TenK 6 breaks that pattern. It’s a simple loop: focus effort, get real feedback, keep building. No over‑engineering. No quiet launches.

The TenK 6 Loop

  1. List: Write a small set of concrete ideas.
  2. Pick: Choose exactly one to do next.
  3. Ship: Deliver the smallest testable slice.
  4. Ask: Put it in front of real people.
  5. Measure: Track a few clear signals.
  6. Share: Say what happened and what’s next.

Repeat. Keep cycles short so the next step stays obvious. The goal isn’t more code. It’s clear signals and steady momentum.

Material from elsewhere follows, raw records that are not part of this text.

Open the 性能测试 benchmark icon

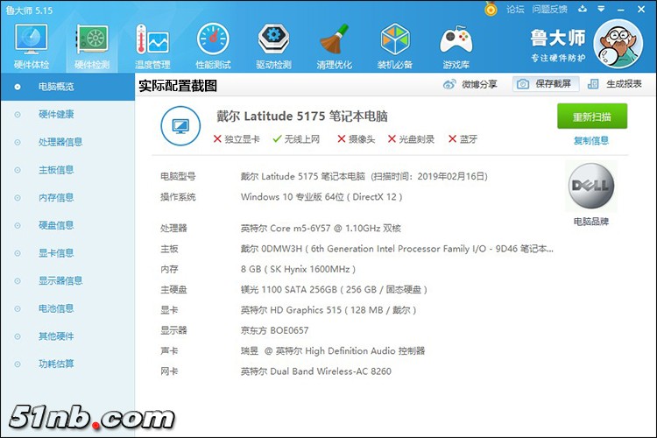click(214, 46)
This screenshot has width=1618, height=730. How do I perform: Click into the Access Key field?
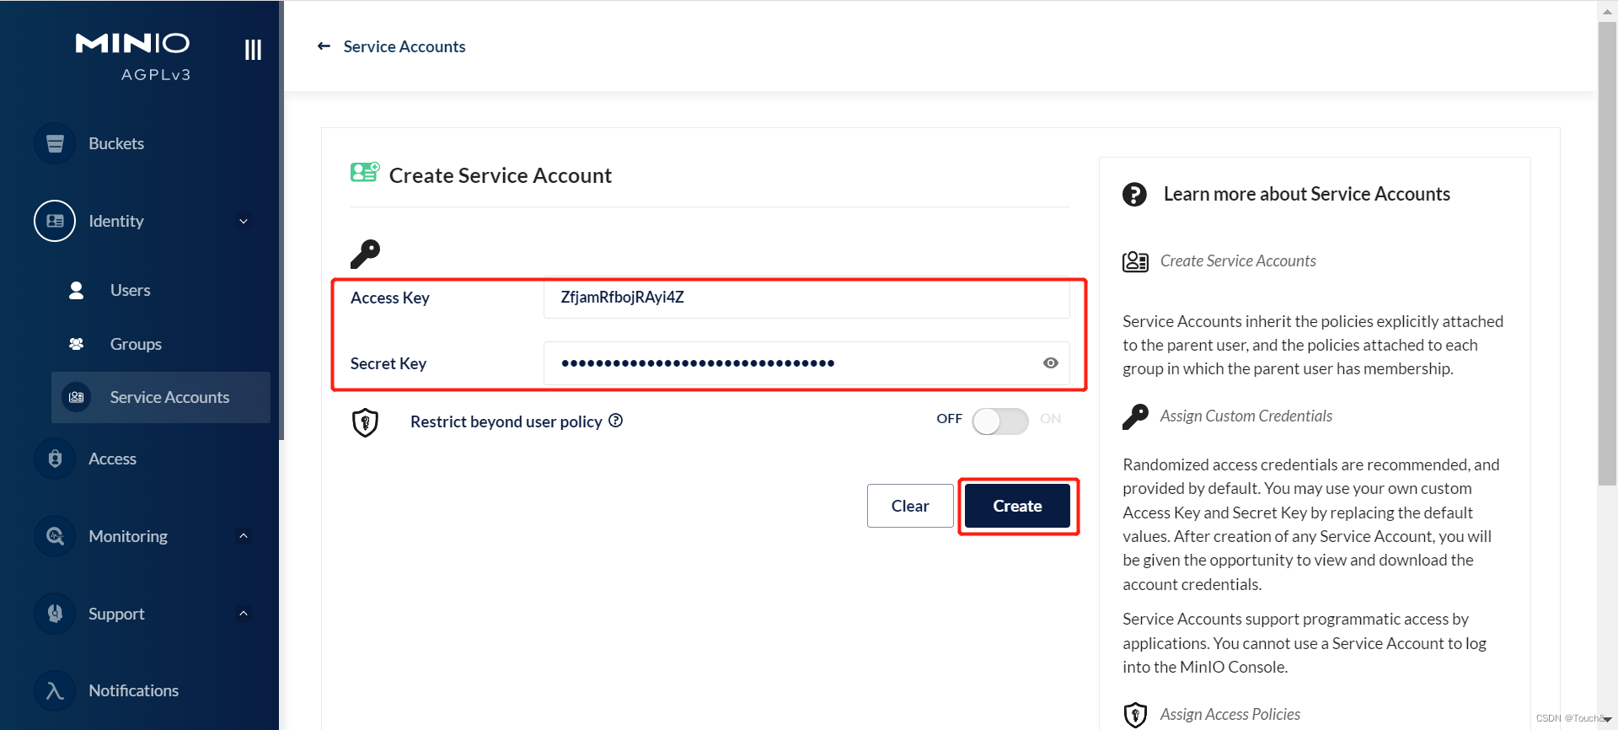(x=806, y=298)
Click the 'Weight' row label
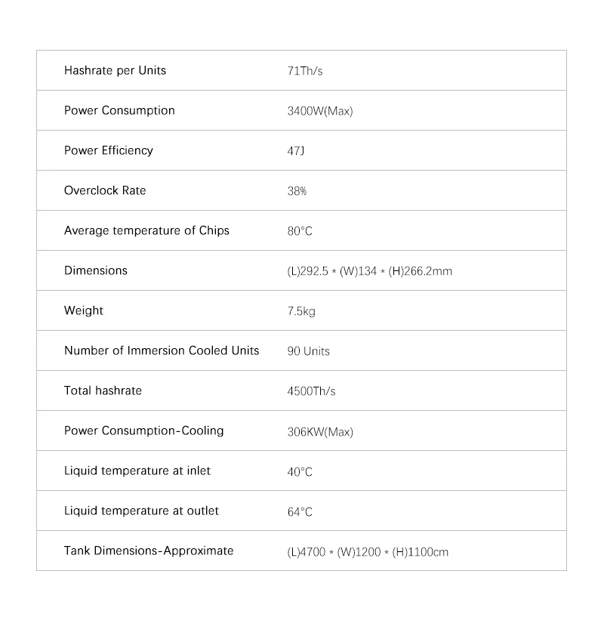The width and height of the screenshot is (604, 617). 84,310
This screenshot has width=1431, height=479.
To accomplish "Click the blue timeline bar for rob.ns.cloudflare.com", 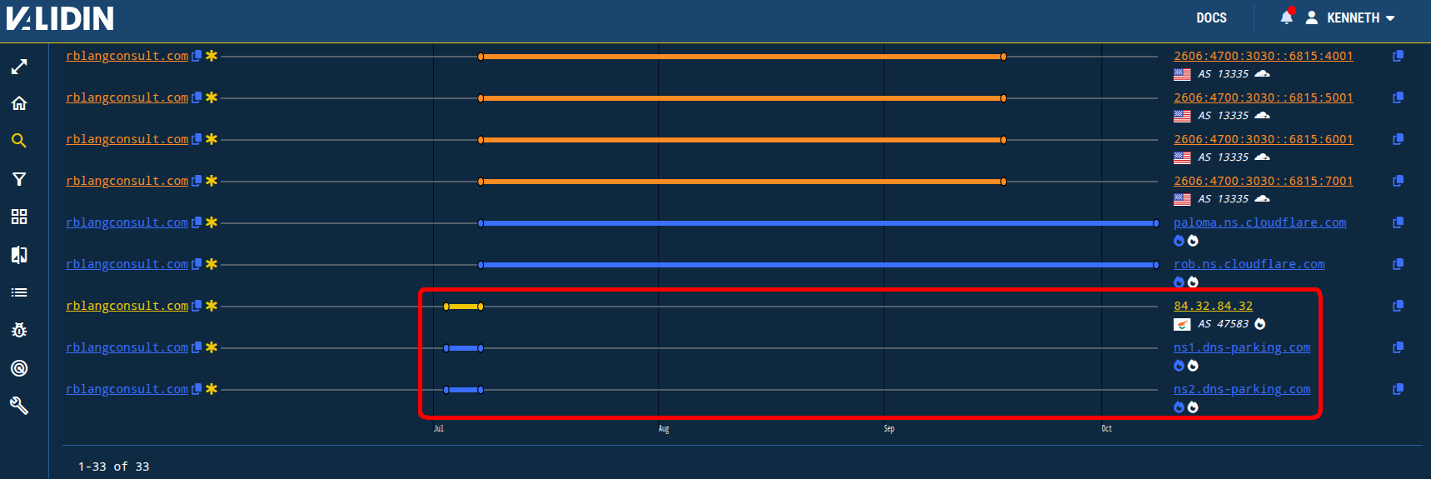I will pos(816,265).
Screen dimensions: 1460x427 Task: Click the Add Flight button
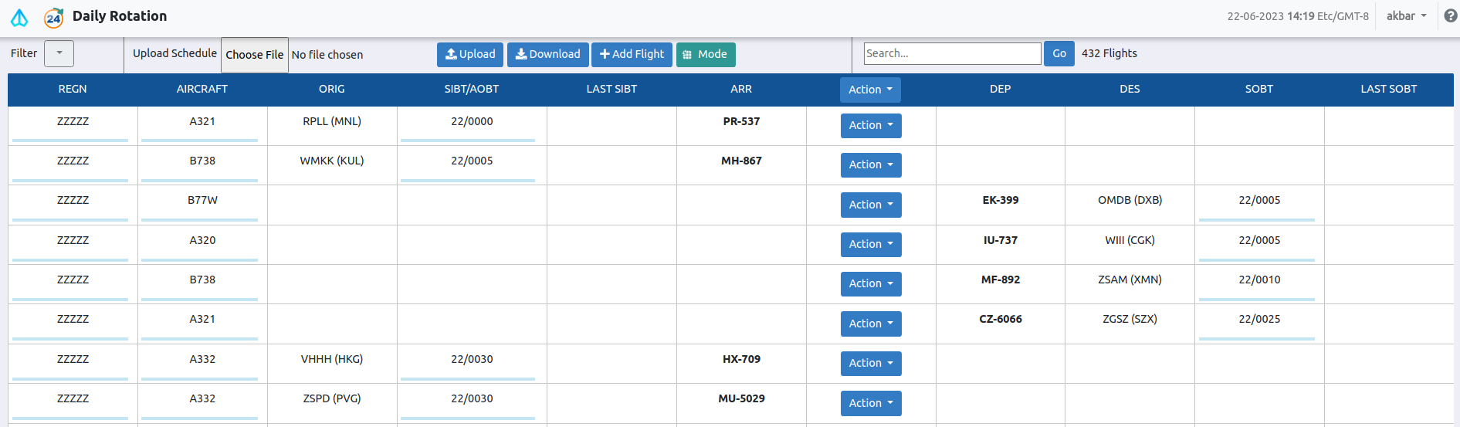click(x=632, y=54)
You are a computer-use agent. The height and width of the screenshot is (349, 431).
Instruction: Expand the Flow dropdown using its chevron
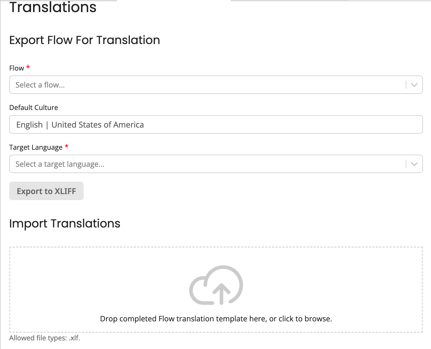coord(414,85)
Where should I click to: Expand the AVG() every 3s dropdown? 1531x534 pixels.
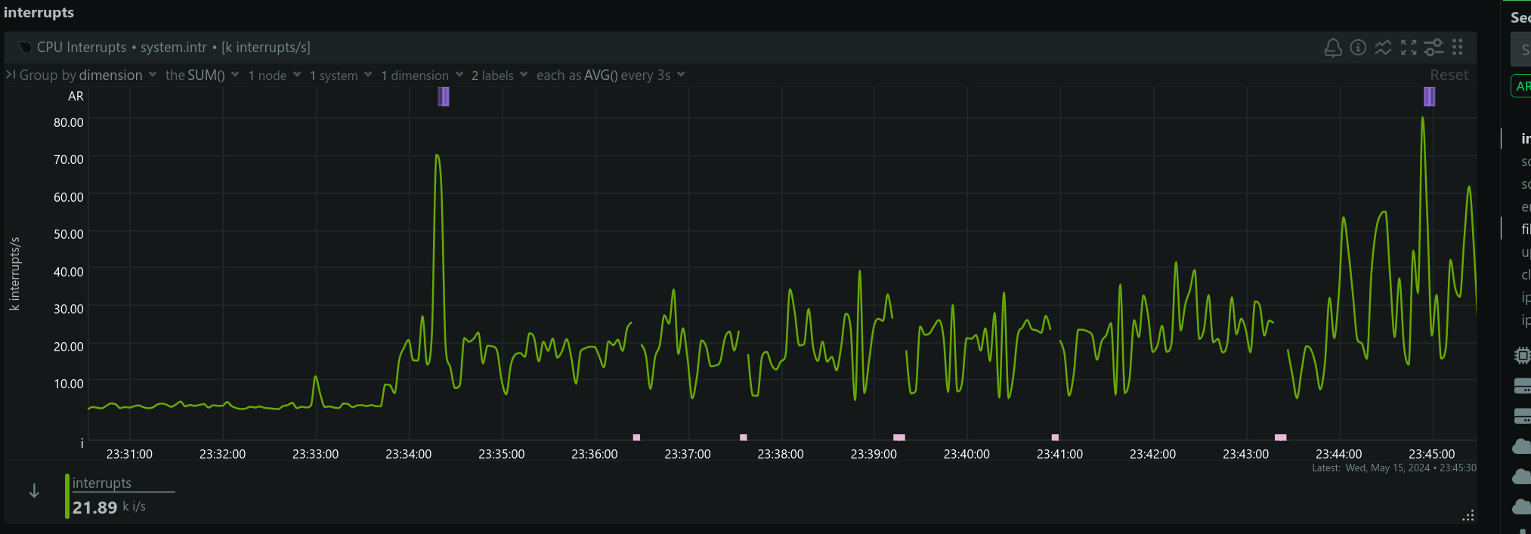pyautogui.click(x=610, y=76)
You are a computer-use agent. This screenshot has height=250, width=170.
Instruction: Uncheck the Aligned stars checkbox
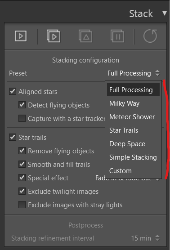pos(13,92)
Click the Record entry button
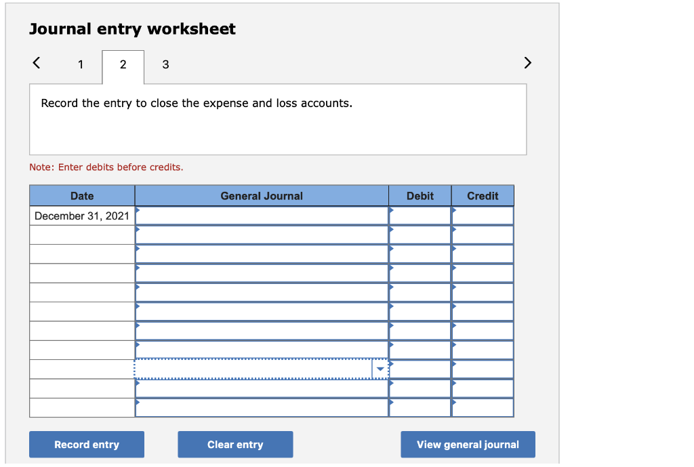 click(x=86, y=444)
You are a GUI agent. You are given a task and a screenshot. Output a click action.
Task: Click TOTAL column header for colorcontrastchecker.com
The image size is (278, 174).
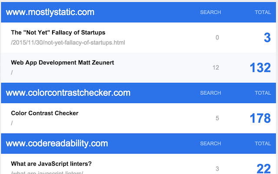[x=263, y=93]
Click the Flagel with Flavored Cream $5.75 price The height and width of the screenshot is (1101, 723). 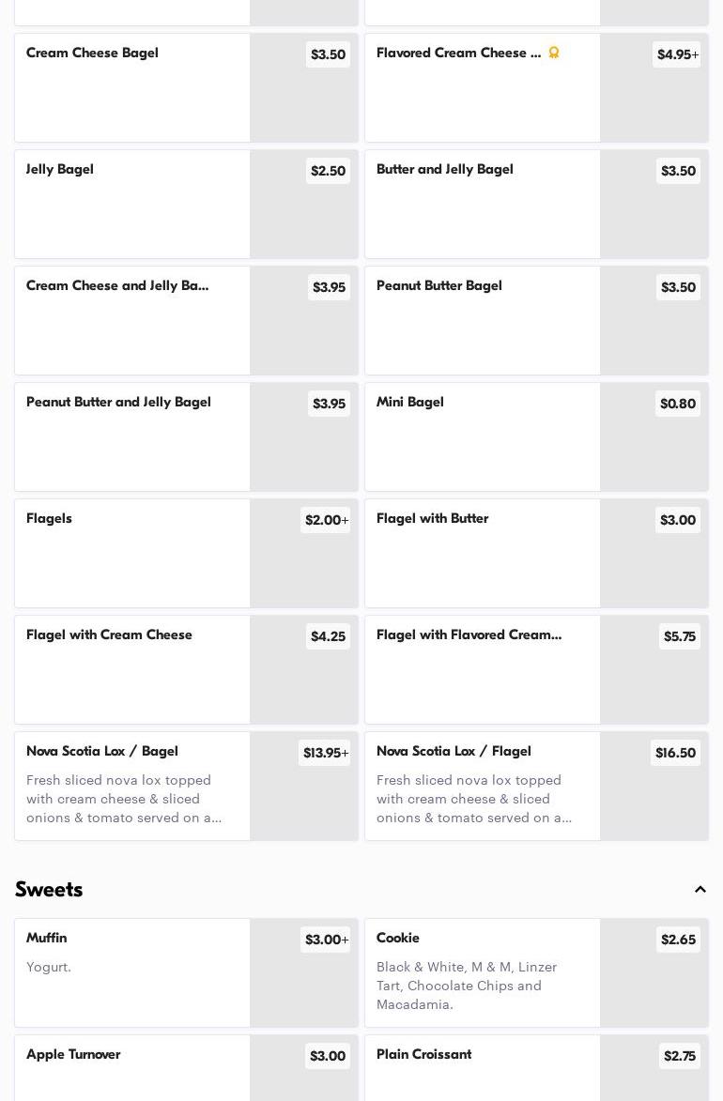pyautogui.click(x=680, y=636)
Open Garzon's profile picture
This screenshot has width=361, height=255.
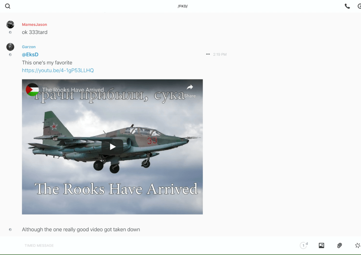(x=10, y=47)
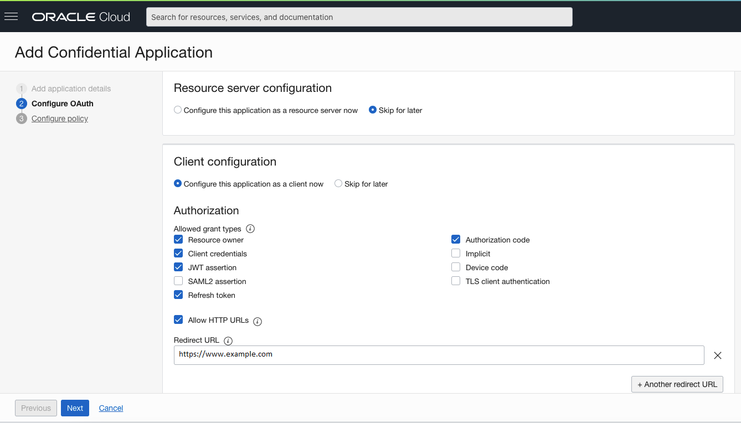
Task: Remove the redirect URL with X icon
Action: click(x=717, y=355)
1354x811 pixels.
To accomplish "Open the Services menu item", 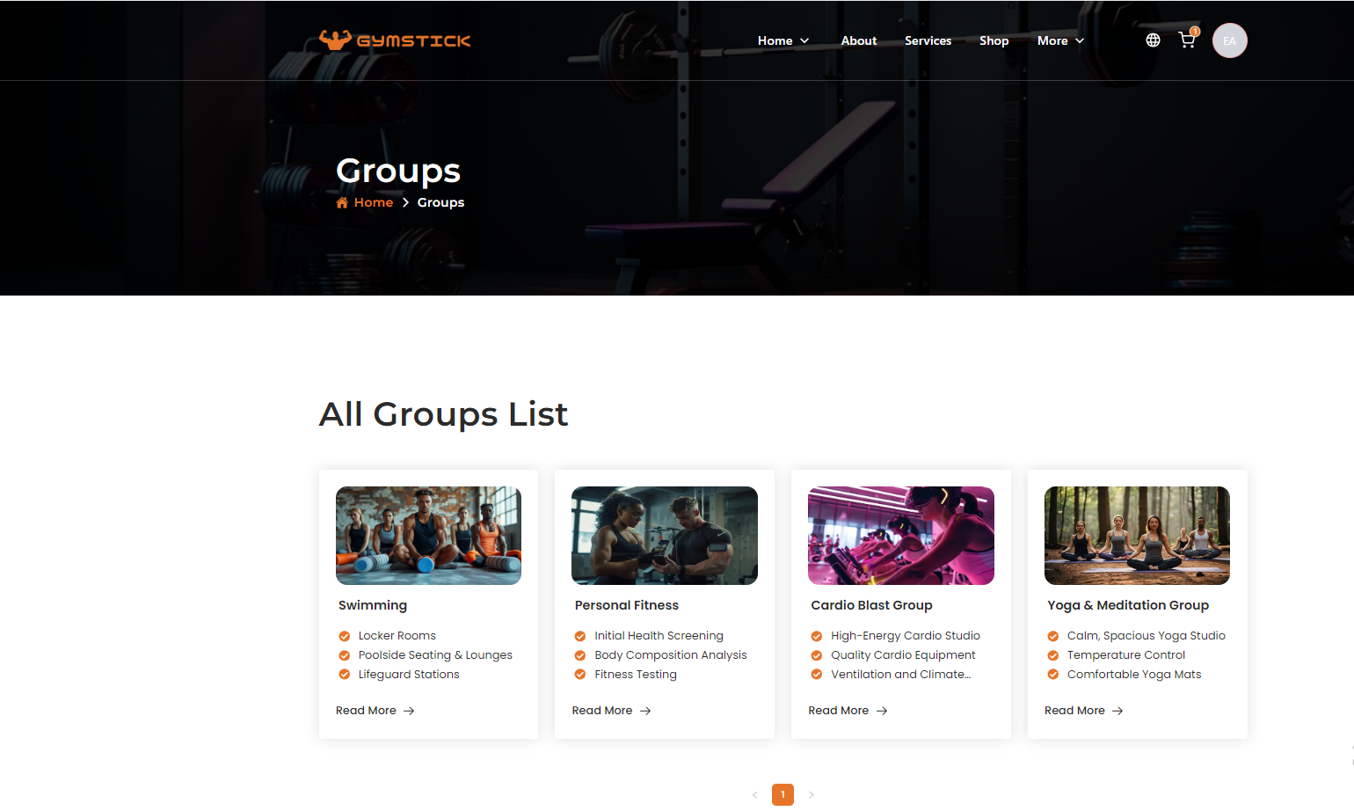I will tap(928, 40).

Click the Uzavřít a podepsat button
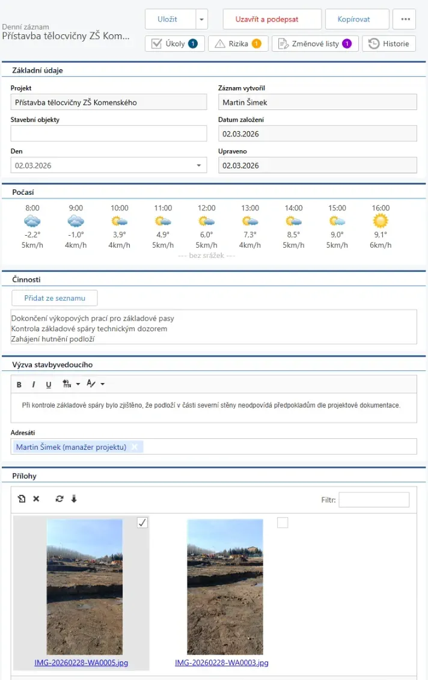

Why this matters: most indie projects fail from weak user contact, not lack of skill. TenK 6 makes user contact part of every cycle.

Notes on the Steps

  • List: Capture a few specific ideas you can do in days.
  • Pick: Commit to one. Cut context switching. Set a finish line.
  • Ship: Release the smallest version that gets real feedback. Skip gold‑plating.
  • Ask: Watch what people do. Don’t pitch. Look for behavior, not opinions.
  • Measure: Choose a few signals up front. Prefer sharper tests over bigger scope.
  • Share: Note what happened and what changes next. Keep it brief and honest.

Principles

  • Ship beats polish: visible progress > invisible perfection.
  • Small boxes force choices: tight time and scope surface priorities.
  • Test conviction: treat enthusiasm as a hypothesis.
  • Share often: updates reduce isolation and invite help.

Who It’s For

For independent builders and small teams who want a simple operating rhythm. It fits side projects with limited hours and early product phases where demand is the main risk.

How to Use This Handbook

  • Read once to see the loop.
  • Pick a small idea and run one cycle end to end.
  • Note the plan, changes, and what you learned.
  • Share a short update at the end of each cycle.
  • Repeat. Tune scope to keep cadence.

What to Expect

Early cycles bring small wins and strong learning. Over time, shipping, asking, and measuring cut guesswork and focus effort on what works. Retire weak ideas early to save time for the ones with traction.

Indie10k

Indie10k came from using these principles again and again. Aim for sustainability, not perfection. TenK 6 is the operating rhythm behind that work. This handbook distills it so you can use it in any domain or stack.

Closing

If you start strong and abandon quietly, you’re not alone. Cadence and process separate code that piles up from products that grow. TenK 6 gives you a small, dependable loop for both.

By the end, you’ll plan and run TenK 6 cycles, judge outcomes with evidence, and decide when to persevere, adapt, or stop. Move steadily toward products people value.